___ SUPPLIED PASSAGE ___

8. Hazy Future for Fannie and Freddie
Remember Fannie Mae and Freddie Mac? Those little government-sponsored entities no one outside the arcane world of mortgage finance had heard of until they blew up sky-high in September 2008? Since that time, the two companies have needed nearly $200 billion in capital to make up for losses on mortgages bought or insured before the market collapsed. Since Fannie and Freddie were put into federal conservatorship, regulators, market participants and lobbyists have squared off over how to reshape the federal government’s role in housing. Most experts agree that the housing market cannot become truly healed until there is resolution on this issue, and with 2012 being an election year, few expect meaningful progress on this complex, hotly debated issue. (For more on the history of government involvement in the housing market and how the real estate lobby shaped federal policy to support homeownership at all cost, check out my recently published e-book: “Homeownership at Any Cost: How the National Association of Realtors Convinced Taxpayers to Subsidize the American Dream.”)
9. False Election promises of a Silver Bullet
Notably, housing was absent from even the most economically-focused Republican primary debates. Unfortunately, politicians have little to gain by proposing bold steps to fix the housing market, primarily because no such bold step exists. Some programs have been more successful than others, and certain ideas to improve the market have more merit than others, but “solutions” that tap into federal funds are attacked from the right while those that aim to remove barriers to foreclosure receive equal scorn from the left. Trying to fix the housing market at this point is a bit like happening upon a beached whale, long since dead and starting to reek, and pulling out a garden house.
10. FHA Shortfalls
Google “FHA is running out of money” and the first articles that pop up are from 2009, when concerns first surfaced that the Federal Housing Administration, or FHA, was running short of cash. Unlike Fannie and Freddie, who purchase actual mortgages, the FHA provides mortgage insurers that protect lenders in the event borrowers stop making payments. FHA loan guidelines are strict in many ways, but loose on credit and allow tiny down payments in order to provide finding options for low-income or credit-impaired home buyers. FHA squashed rumors of financial troubles in 2009, but concerns were raised again late last year when an independent auditor found that there was close to a 50% chance the FHA would run out of money and require a federal bailout. If FHA is indeed forced to go hat in hand to Washington for cash, the chances of such a request being well-received are, to say the least, somewhere squarely between slim and none.

___

* **YOUR OBJECTIVE**:
According to the housing market passage, how much capital have Fannie Mae and Freddie Mac needed to cover losses on mortgages bought or insured before the market collapsed? The lines after this point are not needed.

___ INFORMATION PROVIDED ___

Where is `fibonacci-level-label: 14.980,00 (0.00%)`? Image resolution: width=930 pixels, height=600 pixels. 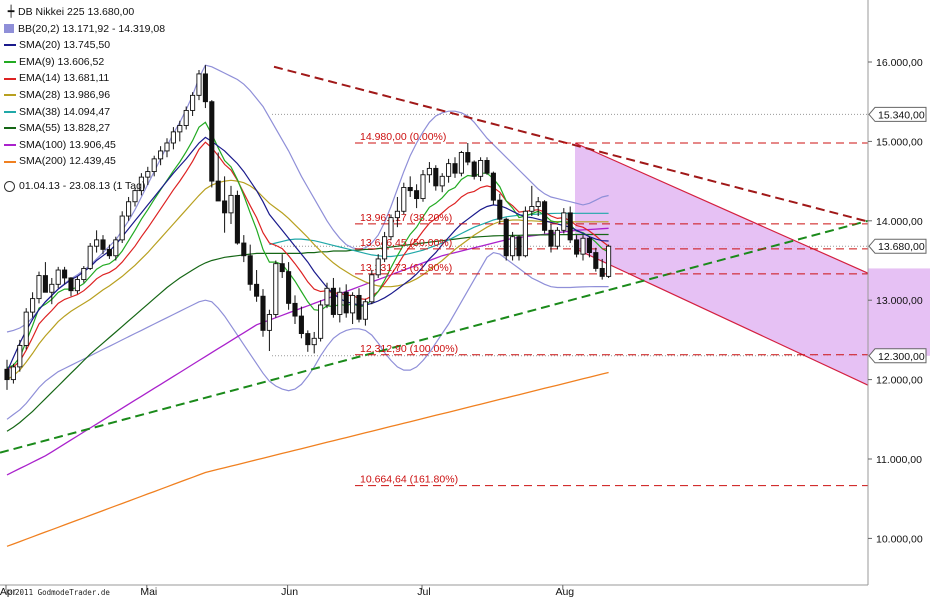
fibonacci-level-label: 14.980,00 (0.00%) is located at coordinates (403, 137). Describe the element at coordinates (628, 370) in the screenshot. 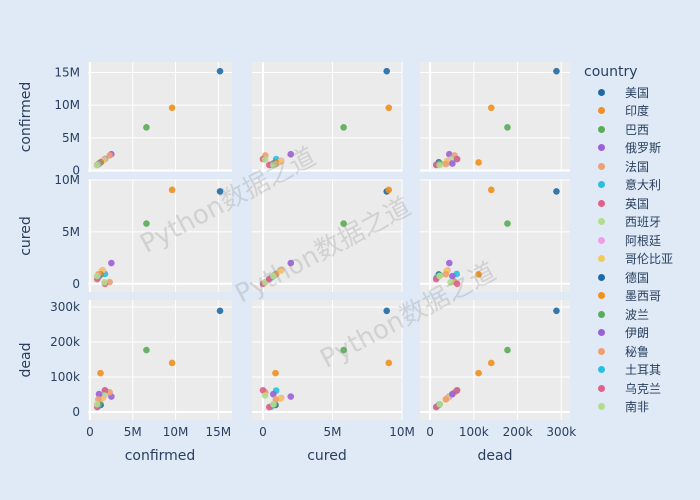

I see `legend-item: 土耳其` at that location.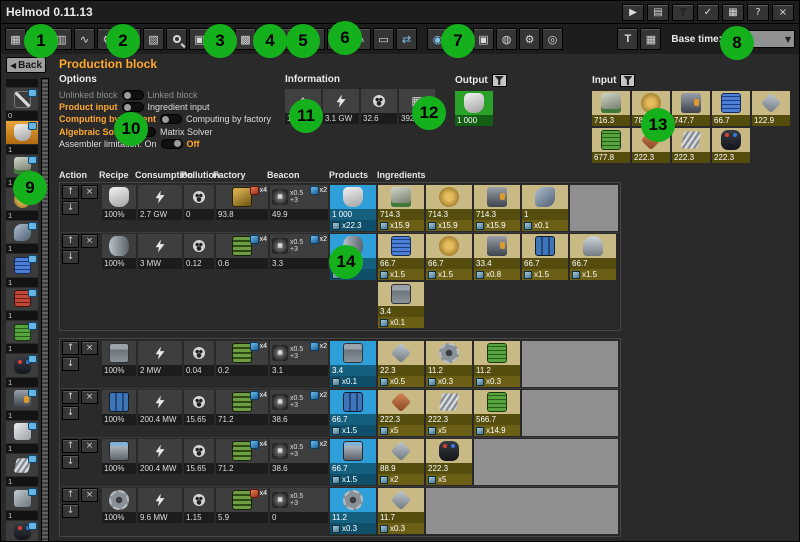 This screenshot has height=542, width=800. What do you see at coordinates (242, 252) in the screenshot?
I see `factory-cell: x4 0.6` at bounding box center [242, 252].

___
___ INFORMATION PROVIDED ___

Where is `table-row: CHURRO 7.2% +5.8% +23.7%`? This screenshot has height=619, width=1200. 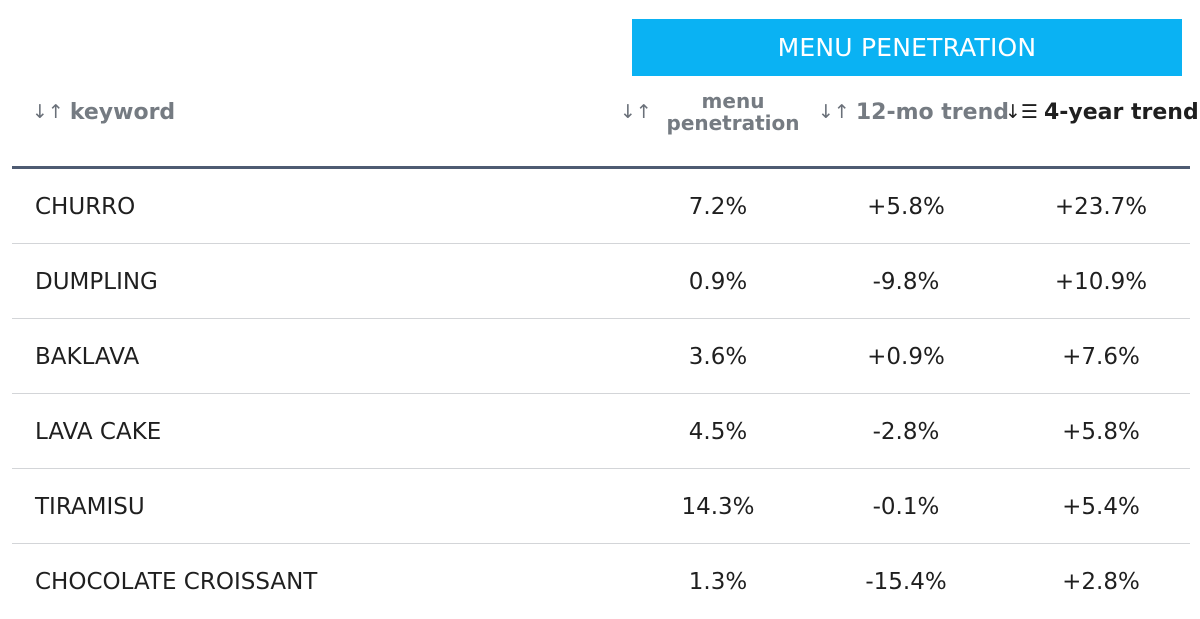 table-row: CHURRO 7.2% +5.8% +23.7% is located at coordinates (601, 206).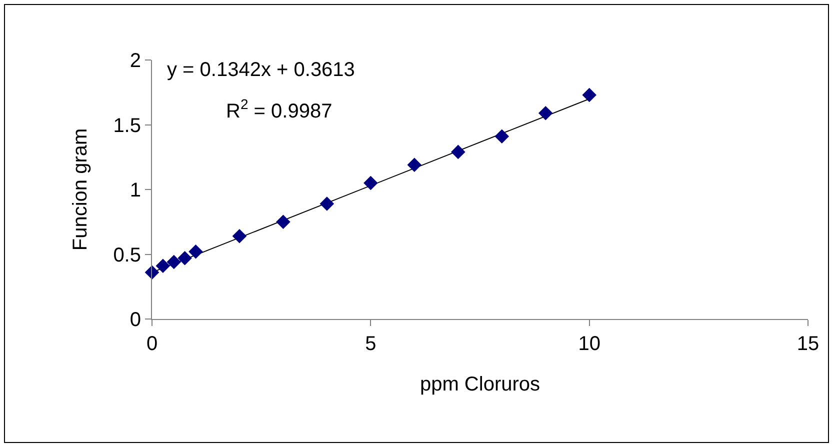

___

* **ANSWER SECTION**:
Nearly $200 billion.